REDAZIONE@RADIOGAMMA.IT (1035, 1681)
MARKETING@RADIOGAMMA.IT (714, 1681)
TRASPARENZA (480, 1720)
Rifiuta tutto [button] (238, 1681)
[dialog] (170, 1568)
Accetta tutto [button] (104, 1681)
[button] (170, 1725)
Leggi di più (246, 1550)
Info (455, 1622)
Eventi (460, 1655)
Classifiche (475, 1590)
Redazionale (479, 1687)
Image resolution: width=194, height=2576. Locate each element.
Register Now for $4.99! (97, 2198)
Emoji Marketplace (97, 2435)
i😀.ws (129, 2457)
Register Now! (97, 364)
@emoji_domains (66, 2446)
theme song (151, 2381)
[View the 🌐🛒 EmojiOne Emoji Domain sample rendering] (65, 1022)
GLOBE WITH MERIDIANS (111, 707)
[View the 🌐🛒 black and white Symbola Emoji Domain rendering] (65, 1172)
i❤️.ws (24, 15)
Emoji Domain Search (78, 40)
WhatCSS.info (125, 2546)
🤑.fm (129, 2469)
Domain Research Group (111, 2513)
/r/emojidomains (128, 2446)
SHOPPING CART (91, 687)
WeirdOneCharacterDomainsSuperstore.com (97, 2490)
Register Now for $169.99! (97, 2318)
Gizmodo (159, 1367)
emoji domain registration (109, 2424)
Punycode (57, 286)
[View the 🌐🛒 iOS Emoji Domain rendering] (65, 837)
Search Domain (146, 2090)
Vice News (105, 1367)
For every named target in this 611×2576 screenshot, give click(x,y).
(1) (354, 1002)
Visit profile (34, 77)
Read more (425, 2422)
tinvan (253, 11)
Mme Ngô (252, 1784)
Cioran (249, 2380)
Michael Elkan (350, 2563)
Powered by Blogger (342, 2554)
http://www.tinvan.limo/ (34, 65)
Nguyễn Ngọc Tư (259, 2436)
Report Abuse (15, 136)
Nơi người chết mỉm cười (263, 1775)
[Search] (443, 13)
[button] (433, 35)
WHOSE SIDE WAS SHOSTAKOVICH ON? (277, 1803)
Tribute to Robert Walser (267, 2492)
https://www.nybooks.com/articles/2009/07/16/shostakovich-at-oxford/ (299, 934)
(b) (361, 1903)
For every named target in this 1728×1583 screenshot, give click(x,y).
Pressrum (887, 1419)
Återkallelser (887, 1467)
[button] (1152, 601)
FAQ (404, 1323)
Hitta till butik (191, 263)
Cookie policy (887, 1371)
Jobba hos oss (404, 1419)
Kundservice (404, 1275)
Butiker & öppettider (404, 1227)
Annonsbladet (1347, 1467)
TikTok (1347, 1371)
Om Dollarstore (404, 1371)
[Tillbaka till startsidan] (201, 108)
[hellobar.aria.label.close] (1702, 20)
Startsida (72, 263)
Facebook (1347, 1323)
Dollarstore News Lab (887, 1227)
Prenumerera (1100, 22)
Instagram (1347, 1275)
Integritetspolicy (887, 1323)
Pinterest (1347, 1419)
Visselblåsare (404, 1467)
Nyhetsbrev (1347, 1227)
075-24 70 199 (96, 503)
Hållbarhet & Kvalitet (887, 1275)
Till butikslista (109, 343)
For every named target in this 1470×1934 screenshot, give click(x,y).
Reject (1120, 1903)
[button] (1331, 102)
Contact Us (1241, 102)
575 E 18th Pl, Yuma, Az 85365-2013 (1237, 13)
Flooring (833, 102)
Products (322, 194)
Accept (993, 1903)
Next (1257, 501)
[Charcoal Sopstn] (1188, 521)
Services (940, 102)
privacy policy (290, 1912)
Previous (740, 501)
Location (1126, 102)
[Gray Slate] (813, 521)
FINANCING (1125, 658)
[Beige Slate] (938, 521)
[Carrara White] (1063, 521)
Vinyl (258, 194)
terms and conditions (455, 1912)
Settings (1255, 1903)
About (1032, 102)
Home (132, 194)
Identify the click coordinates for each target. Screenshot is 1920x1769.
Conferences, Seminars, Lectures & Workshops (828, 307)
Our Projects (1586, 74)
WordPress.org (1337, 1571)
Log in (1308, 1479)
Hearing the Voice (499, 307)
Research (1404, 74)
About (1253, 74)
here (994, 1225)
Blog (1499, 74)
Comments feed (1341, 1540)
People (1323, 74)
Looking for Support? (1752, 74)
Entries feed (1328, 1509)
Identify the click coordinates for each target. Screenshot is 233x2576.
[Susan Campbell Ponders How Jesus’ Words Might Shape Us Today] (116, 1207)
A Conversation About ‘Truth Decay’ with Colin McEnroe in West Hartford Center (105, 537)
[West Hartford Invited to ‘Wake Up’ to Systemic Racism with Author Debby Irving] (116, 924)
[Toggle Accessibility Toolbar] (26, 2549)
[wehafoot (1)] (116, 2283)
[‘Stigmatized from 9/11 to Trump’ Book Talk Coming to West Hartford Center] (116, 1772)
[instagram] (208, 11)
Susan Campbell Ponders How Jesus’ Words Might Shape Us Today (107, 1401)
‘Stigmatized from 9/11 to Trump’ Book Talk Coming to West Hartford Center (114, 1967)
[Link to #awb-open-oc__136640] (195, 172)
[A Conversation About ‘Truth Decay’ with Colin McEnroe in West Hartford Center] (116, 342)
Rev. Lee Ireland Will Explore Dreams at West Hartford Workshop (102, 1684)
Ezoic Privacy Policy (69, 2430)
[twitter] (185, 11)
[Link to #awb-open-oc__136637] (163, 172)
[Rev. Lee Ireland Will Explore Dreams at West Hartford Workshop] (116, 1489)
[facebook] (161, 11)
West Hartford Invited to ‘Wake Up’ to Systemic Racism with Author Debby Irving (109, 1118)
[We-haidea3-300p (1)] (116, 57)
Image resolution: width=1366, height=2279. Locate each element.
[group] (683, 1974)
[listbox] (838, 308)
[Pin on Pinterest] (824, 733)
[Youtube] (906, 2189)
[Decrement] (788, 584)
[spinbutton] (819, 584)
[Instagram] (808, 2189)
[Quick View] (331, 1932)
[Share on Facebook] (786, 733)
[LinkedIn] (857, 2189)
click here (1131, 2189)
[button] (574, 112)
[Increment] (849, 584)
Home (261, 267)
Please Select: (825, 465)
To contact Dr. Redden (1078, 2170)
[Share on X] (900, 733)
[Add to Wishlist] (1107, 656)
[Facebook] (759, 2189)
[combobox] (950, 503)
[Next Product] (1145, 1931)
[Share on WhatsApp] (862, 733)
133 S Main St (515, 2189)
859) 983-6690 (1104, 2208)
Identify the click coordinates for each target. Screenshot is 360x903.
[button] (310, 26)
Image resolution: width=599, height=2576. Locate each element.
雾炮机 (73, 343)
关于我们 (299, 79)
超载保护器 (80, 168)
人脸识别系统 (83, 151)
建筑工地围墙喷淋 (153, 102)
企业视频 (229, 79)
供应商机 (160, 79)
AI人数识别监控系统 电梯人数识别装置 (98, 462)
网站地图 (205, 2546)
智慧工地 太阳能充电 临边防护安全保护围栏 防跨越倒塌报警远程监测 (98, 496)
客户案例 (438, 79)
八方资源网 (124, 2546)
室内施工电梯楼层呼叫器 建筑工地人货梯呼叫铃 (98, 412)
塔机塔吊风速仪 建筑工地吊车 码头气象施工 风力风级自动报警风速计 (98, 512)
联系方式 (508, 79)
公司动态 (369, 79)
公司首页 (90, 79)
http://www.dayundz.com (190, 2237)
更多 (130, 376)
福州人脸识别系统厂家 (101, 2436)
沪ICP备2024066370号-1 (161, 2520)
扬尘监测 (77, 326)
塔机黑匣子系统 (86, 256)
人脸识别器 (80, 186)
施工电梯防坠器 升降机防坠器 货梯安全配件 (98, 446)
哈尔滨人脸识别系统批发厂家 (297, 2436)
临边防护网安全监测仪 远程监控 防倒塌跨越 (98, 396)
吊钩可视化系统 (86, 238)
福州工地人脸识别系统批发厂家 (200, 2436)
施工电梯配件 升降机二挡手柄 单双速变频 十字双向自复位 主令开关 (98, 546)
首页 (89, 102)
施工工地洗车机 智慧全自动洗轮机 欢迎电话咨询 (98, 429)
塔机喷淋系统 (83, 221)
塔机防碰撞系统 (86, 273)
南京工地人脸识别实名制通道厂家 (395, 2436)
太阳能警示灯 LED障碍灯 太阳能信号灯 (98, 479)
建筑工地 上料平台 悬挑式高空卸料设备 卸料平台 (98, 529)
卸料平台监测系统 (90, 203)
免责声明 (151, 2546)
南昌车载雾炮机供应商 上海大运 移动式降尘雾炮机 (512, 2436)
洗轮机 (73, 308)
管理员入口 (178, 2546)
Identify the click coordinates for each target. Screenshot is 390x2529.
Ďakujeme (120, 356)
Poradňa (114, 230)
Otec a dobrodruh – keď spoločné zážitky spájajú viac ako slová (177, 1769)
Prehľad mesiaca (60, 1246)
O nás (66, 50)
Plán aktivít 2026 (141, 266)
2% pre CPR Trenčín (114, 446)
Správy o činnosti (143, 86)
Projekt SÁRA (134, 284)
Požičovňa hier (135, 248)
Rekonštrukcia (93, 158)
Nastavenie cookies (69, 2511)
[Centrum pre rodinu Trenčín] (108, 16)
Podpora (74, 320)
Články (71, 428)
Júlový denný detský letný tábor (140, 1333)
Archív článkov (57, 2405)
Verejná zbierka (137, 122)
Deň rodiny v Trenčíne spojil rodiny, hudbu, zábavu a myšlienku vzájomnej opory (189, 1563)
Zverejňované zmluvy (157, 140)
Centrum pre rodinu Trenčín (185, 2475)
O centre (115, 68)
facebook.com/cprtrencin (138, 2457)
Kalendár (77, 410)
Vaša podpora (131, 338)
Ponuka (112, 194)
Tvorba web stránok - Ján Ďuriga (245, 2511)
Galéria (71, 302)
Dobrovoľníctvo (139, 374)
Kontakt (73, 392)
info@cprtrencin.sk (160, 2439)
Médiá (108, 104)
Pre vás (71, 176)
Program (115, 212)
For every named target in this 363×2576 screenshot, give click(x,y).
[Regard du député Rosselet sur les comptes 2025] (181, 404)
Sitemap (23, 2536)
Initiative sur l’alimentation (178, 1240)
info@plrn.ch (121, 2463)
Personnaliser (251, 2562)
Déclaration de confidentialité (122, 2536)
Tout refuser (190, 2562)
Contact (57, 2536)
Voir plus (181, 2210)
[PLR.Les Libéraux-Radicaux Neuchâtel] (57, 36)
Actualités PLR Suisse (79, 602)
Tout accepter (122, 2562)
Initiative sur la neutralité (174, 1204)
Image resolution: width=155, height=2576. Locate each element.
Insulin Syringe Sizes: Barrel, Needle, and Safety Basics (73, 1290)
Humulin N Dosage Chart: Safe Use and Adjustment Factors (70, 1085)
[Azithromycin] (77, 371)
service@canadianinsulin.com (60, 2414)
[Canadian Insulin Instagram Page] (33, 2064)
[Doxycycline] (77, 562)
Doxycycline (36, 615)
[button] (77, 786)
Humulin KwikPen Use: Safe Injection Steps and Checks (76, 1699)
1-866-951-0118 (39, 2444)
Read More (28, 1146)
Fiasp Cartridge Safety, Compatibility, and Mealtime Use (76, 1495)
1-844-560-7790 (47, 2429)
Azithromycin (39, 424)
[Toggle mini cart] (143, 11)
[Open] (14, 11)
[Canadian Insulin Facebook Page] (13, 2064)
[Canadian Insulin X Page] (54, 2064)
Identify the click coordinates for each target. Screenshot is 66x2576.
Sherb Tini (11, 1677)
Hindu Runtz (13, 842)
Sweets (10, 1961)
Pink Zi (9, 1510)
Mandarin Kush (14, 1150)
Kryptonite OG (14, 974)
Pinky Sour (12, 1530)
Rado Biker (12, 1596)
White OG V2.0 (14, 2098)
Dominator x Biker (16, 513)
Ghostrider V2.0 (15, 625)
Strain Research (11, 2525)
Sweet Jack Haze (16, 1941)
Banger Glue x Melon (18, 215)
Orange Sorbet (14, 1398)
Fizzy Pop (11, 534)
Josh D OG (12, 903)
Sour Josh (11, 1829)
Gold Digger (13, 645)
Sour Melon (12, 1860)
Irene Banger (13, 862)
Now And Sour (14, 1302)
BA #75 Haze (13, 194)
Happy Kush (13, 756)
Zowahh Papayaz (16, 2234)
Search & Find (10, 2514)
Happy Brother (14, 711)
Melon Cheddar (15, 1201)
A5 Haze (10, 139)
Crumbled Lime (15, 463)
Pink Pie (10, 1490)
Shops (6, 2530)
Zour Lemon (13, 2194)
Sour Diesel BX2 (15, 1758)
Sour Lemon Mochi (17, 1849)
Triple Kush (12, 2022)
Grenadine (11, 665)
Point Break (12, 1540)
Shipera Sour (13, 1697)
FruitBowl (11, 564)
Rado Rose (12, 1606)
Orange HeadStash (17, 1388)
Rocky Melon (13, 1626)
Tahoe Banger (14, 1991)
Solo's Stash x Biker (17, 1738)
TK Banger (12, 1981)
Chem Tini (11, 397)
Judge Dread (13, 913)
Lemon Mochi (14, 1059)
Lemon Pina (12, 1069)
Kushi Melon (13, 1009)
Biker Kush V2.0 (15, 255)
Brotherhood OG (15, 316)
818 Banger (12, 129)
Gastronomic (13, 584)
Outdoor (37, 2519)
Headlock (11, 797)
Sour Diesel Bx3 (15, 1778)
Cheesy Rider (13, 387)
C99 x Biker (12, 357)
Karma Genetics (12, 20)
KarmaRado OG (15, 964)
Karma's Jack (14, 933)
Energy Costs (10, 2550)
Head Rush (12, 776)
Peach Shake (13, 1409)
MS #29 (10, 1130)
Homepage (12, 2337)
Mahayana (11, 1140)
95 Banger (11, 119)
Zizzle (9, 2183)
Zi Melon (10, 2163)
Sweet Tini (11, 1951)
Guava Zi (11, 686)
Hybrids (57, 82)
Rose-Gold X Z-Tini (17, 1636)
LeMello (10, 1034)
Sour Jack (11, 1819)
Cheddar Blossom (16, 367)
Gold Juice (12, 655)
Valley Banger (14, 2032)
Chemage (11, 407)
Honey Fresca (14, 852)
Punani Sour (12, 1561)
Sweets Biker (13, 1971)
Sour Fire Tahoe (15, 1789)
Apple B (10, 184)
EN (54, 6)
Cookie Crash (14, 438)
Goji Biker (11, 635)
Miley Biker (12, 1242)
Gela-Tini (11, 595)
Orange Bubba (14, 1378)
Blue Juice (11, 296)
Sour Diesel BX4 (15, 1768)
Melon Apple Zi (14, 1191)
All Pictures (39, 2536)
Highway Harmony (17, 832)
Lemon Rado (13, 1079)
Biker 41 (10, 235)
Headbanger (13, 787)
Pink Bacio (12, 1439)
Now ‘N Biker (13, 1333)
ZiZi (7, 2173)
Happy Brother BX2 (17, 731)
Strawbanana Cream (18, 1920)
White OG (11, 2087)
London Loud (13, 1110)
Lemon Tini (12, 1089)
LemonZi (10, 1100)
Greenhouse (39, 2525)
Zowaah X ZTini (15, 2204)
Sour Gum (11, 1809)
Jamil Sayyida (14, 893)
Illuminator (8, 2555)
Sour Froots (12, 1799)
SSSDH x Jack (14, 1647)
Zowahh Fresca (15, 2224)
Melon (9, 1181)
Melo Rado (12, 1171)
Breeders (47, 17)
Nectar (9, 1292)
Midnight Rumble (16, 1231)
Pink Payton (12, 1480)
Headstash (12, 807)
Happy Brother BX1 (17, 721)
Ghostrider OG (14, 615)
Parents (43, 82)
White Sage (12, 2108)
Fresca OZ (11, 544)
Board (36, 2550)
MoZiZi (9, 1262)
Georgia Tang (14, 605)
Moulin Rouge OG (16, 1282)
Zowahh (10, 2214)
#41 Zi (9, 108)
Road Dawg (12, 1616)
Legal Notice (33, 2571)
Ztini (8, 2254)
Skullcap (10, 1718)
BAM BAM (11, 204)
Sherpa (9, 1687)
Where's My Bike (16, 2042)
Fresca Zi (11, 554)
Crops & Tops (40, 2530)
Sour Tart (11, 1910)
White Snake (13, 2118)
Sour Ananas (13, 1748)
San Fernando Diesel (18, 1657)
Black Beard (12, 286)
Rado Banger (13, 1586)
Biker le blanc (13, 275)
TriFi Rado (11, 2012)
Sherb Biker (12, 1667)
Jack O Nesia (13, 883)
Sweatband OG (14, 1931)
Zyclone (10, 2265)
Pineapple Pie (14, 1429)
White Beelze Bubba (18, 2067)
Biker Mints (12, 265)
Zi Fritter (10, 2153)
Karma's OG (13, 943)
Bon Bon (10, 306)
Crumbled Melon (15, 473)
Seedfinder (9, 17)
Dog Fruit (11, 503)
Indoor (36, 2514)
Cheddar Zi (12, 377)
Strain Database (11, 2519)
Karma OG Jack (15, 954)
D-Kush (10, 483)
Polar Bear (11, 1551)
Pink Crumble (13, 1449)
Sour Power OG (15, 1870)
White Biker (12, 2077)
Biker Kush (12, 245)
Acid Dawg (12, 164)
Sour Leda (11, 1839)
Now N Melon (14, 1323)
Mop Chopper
****************
Print the lines above from the one with "Återkallelser (887, 1467)" through the one with "[hellobar.aria.label.close] (1702, 20)", both included, exactly as written and nothing more.

Återkallelser (887, 1467)
[button] (1152, 601)
FAQ (404, 1323)
Hitta till butik (191, 263)
Cookie policy (887, 1371)
Jobba hos oss (404, 1419)
Kundservice (404, 1275)
Butiker & öppettider (404, 1227)
Annonsbladet (1347, 1467)
TikTok (1347, 1371)
Om Dollarstore (404, 1371)
[Tillbaka till startsidan] (201, 108)
[hellobar.aria.label.close] (1702, 20)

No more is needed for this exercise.